Content starts

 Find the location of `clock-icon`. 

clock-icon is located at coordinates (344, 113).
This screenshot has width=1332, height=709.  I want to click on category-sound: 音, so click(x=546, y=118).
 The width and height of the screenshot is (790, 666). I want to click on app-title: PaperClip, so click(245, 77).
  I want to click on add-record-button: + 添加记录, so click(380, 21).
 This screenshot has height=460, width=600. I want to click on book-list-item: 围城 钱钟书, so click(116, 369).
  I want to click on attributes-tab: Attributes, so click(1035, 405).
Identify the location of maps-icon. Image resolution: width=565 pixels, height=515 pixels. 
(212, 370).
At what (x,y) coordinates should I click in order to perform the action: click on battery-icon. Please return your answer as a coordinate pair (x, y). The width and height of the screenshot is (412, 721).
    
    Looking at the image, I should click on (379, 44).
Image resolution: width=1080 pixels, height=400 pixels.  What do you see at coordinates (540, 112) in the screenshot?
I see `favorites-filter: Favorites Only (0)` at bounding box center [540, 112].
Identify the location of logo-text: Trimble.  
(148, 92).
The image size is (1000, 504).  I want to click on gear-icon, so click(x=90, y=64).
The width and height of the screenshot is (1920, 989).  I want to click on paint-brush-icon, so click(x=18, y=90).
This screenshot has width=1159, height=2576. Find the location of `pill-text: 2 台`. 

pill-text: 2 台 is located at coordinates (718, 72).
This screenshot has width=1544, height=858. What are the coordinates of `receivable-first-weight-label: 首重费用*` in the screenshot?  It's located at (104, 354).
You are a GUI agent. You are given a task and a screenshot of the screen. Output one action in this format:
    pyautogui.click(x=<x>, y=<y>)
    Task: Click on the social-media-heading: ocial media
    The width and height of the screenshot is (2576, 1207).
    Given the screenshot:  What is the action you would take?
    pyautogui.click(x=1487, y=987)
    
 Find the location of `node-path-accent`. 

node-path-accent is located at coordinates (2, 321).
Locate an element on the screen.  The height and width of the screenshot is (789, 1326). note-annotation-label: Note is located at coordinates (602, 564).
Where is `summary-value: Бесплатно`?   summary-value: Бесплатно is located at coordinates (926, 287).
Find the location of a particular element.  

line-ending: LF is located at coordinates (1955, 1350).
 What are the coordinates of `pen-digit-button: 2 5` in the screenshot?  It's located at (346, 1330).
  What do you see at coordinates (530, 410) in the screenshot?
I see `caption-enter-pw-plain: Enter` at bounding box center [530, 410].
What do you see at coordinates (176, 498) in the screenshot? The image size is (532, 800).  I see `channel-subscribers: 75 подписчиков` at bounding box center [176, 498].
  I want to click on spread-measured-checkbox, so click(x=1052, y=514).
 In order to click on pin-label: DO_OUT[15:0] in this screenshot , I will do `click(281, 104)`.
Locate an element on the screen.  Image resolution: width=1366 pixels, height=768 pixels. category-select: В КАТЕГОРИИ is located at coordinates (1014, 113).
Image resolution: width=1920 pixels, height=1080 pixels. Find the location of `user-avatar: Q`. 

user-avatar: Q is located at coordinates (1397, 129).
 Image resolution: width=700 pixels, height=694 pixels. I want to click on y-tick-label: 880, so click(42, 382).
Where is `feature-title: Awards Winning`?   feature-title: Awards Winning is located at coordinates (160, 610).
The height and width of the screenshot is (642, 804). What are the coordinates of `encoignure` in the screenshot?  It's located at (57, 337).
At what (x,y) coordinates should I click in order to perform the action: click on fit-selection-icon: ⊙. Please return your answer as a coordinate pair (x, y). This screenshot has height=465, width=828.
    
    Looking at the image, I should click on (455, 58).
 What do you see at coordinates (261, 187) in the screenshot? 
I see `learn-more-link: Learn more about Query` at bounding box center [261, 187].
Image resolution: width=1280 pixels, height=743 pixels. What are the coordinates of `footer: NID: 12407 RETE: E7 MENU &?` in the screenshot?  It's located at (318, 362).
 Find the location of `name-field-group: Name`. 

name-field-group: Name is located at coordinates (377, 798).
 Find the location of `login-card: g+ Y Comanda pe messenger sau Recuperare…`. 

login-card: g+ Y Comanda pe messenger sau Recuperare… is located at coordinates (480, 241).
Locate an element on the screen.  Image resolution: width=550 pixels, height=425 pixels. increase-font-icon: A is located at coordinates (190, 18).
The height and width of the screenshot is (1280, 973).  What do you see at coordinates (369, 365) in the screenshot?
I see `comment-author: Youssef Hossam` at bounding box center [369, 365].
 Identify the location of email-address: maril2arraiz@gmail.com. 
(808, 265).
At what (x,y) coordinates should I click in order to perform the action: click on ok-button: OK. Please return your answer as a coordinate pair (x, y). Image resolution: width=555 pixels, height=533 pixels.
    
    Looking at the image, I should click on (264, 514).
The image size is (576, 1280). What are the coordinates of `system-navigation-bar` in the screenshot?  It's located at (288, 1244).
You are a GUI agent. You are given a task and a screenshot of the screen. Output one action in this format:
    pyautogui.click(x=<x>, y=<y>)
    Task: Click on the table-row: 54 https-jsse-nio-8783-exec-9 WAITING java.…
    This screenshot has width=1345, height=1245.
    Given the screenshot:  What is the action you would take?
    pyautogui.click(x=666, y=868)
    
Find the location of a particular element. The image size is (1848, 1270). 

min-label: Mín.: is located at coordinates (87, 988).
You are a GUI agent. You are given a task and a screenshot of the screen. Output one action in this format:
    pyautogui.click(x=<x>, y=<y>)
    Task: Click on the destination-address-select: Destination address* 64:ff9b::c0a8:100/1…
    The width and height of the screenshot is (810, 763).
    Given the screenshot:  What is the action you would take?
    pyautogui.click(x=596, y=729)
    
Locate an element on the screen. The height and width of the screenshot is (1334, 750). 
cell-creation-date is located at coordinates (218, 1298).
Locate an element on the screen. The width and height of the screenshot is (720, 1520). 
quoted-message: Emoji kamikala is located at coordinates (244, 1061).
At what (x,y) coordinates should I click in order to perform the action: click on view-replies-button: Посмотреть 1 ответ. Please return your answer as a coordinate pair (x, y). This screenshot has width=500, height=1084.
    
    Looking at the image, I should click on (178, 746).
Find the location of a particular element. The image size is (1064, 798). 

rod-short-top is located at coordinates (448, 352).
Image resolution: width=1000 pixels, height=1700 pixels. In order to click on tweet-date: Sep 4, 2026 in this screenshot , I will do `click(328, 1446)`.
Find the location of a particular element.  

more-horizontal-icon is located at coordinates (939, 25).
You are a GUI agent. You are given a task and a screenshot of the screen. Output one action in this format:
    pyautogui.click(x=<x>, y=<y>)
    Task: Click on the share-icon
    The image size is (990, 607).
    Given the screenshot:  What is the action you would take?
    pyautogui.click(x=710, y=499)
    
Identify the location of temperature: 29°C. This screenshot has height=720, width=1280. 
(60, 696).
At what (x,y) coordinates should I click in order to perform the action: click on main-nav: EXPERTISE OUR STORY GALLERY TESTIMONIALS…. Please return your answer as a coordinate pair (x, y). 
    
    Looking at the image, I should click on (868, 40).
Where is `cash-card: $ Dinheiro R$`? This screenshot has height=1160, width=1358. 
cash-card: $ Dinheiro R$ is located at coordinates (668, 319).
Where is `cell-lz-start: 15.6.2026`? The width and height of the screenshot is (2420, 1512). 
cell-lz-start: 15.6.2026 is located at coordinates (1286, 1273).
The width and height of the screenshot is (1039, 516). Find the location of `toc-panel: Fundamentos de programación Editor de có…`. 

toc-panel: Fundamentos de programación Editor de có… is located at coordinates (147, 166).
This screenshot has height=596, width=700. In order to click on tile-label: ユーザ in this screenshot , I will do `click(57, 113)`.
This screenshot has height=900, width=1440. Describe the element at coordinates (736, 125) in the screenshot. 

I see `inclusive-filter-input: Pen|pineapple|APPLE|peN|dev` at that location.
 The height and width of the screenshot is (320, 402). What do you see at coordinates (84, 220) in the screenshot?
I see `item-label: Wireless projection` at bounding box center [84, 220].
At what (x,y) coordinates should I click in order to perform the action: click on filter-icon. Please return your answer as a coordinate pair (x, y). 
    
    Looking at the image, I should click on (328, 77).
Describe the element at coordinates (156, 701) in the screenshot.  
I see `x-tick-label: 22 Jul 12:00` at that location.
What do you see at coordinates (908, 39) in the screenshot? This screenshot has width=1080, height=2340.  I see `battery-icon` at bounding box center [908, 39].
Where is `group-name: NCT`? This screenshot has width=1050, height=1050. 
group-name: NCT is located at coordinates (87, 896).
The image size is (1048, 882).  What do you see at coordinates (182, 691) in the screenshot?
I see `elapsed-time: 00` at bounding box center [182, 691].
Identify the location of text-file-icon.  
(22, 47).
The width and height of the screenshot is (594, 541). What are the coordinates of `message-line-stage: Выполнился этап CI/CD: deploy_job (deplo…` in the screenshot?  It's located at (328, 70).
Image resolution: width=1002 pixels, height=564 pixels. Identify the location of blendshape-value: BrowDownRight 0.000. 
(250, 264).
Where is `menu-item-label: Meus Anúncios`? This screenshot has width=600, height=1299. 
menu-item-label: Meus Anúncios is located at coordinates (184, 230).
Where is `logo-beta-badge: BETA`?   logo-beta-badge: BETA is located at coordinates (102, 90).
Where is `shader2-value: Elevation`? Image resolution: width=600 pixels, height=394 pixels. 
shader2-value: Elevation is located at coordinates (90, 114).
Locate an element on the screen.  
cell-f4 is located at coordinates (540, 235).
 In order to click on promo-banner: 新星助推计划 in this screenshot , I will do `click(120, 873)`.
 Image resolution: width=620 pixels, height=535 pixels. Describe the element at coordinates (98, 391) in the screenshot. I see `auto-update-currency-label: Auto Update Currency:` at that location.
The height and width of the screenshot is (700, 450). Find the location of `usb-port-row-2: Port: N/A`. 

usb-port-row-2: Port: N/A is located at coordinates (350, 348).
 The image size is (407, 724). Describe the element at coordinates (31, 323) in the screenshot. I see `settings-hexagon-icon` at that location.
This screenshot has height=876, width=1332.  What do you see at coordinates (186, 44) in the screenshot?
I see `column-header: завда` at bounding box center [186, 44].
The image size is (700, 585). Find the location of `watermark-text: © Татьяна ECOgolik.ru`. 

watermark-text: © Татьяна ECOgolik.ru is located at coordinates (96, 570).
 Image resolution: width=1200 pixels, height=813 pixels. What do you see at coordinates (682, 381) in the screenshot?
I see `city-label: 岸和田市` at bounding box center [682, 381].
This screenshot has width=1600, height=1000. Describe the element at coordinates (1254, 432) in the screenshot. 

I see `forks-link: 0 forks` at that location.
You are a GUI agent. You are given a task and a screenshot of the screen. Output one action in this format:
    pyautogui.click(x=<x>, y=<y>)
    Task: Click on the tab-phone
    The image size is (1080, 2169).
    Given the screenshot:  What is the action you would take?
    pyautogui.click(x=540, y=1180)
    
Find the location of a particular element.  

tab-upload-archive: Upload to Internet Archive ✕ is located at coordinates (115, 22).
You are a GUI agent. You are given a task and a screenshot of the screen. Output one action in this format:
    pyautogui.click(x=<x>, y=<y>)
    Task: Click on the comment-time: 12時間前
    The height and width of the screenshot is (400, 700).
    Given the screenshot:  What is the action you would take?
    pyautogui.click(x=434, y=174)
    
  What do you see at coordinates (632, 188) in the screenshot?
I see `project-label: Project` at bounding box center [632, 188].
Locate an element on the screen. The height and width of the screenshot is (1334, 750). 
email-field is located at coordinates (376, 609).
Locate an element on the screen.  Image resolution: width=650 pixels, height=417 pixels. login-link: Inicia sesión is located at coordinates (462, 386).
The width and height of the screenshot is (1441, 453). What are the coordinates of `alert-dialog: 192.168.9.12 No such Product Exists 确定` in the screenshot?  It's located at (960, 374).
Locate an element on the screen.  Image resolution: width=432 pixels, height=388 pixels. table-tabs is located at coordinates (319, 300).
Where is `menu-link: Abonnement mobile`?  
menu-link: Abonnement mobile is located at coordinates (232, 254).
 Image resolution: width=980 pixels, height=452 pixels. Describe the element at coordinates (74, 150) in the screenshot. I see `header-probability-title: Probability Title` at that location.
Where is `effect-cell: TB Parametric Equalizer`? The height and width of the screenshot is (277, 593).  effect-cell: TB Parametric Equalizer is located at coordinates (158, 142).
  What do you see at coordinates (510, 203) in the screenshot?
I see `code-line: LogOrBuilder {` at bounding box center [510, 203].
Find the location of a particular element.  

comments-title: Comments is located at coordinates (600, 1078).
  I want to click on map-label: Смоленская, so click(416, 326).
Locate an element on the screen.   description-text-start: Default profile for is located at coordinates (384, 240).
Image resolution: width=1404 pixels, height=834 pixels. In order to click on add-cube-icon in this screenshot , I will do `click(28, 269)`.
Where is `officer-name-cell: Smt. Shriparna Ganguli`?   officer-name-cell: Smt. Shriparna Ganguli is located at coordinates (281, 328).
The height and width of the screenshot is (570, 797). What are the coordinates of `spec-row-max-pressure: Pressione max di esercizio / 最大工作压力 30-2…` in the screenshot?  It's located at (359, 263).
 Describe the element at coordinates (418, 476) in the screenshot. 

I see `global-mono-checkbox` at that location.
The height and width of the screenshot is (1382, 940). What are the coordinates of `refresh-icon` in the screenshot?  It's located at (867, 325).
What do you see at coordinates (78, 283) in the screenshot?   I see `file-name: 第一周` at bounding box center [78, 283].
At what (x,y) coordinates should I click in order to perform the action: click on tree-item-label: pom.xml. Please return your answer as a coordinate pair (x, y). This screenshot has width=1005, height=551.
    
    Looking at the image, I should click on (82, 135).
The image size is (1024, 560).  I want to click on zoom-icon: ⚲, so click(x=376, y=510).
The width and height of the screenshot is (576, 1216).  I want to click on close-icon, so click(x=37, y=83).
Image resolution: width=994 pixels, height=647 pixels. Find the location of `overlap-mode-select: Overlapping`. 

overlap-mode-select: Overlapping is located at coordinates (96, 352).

Content ends

• **Work instruction**: Switch "particular element" to "specific element" in the records from the line with "is (1848, 1270)." to the line with "more-horizontal-icon is located". Return only those lines, with everything else left unchanged.

• **Result of the exercise**:
Find the location of a specific element. The image size is (1848, 1270). 

min-label: Mín.: is located at coordinates (87, 988).
You are a GUI agent. You are given a task and a screenshot of the screen. Output one action in this format:
    pyautogui.click(x=<x>, y=<y>)
    Task: Click on the destination-address-select: Destination address* 64:ff9b::c0a8:100/1…
    The width and height of the screenshot is (810, 763).
    Given the screenshot:  What is the action you would take?
    pyautogui.click(x=596, y=729)
    
Locate an element on the screen. The height and width of the screenshot is (1334, 750). 
cell-creation-date is located at coordinates (218, 1298).
Locate an element on the screen. The width and height of the screenshot is (720, 1520). 
quoted-message: Emoji kamikala is located at coordinates (244, 1061).
At what (x,y) coordinates should I click in order to perform the action: click on view-replies-button: Посмотреть 1 ответ. Please return your answer as a coordinate pair (x, y). This screenshot has width=500, height=1084.
    
    Looking at the image, I should click on (178, 746).
Find the location of a specific element. The image size is (1064, 798). 

rod-short-top is located at coordinates (448, 352).
Image resolution: width=1000 pixels, height=1700 pixels. In order to click on tweet-date: Sep 4, 2026 in this screenshot , I will do `click(328, 1446)`.
Find the location of a specific element.  

more-horizontal-icon is located at coordinates (939, 25).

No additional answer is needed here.